**Brief**
Where a line in the records below includes "navigation", pull that line out.

**Given records**
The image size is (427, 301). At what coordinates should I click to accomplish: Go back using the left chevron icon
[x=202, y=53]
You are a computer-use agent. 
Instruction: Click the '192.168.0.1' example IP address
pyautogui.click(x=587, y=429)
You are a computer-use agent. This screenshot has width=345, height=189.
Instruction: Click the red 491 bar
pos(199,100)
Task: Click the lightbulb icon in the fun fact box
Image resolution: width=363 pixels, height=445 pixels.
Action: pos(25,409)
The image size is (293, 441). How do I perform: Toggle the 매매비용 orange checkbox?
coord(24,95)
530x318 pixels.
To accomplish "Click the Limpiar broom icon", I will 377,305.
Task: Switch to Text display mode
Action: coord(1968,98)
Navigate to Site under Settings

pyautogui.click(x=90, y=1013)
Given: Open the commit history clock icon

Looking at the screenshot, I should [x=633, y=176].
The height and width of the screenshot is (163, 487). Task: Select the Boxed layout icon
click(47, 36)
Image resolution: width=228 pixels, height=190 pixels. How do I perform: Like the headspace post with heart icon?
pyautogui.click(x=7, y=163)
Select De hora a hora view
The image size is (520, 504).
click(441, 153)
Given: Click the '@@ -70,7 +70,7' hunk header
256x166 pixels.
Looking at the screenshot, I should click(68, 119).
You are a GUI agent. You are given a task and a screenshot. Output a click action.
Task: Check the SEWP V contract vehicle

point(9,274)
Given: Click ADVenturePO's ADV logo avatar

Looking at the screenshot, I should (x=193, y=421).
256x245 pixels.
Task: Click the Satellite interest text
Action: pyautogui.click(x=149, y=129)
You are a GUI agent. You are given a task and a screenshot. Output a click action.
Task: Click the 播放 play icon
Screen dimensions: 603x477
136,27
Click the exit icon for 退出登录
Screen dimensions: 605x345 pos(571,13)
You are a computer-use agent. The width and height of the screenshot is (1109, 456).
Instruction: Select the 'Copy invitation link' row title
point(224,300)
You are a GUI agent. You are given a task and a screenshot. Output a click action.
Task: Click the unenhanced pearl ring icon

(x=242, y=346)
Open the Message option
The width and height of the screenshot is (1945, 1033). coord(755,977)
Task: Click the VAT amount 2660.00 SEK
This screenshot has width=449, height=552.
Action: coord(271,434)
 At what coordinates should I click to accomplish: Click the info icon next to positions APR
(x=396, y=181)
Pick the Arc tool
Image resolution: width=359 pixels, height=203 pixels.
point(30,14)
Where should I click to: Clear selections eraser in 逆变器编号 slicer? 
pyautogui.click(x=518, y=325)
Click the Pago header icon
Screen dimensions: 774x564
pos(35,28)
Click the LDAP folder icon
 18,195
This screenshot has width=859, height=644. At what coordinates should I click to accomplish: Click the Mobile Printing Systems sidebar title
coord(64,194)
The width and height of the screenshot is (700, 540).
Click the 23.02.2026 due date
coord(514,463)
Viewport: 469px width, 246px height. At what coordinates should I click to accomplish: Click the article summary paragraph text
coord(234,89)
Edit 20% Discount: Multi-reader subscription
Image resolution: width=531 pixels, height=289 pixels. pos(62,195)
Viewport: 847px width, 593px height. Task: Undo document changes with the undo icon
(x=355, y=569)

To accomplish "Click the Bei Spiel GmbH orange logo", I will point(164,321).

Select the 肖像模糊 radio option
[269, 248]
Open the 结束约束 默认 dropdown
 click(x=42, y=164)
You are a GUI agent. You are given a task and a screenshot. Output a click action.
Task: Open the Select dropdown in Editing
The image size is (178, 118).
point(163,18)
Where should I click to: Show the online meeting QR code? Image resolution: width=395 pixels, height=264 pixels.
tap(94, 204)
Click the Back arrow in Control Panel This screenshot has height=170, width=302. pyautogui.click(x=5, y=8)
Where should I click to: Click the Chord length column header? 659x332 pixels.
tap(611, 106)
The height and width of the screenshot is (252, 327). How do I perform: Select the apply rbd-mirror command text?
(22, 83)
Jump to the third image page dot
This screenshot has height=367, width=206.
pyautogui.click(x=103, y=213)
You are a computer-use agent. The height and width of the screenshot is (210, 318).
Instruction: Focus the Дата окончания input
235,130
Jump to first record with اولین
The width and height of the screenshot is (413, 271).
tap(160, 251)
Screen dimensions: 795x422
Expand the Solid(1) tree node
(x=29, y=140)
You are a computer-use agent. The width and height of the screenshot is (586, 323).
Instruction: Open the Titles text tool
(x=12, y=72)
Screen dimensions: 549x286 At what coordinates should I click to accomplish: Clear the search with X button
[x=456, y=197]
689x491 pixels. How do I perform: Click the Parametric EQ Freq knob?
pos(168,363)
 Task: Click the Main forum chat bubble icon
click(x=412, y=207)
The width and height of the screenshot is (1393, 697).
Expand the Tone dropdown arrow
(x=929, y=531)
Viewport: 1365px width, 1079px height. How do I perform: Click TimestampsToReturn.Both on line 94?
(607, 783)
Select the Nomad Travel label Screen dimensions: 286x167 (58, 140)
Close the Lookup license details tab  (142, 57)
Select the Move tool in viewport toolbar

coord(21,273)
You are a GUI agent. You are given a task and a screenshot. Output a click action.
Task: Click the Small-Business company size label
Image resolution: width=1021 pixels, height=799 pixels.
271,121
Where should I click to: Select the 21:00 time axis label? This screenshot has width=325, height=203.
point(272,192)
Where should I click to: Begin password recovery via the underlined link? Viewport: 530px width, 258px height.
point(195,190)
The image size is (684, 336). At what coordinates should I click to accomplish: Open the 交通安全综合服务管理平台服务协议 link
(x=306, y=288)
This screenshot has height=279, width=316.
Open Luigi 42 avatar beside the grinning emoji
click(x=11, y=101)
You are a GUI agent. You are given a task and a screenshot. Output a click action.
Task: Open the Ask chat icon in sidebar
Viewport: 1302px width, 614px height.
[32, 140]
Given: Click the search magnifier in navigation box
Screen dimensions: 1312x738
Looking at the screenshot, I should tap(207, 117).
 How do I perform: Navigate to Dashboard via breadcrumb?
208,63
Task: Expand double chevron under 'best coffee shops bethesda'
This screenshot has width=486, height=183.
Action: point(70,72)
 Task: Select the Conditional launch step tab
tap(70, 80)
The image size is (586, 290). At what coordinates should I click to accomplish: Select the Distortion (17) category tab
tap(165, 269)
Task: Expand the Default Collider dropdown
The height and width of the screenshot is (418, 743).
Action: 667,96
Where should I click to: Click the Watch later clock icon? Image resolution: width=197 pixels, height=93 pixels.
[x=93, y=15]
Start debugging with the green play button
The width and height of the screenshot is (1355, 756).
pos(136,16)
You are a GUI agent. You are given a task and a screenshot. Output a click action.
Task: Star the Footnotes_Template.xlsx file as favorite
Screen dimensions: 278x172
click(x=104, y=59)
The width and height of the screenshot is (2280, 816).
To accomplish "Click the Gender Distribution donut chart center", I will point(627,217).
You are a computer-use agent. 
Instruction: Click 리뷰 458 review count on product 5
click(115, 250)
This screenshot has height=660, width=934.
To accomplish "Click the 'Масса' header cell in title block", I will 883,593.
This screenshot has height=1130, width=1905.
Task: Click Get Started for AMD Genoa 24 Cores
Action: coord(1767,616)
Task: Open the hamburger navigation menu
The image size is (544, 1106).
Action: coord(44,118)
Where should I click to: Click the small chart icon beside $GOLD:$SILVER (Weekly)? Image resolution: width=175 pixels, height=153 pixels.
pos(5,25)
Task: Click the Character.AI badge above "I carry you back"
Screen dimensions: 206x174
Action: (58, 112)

**Solution below**
Given: Click the search magnifier in navigation box
Task: Open the hamburger navigation menu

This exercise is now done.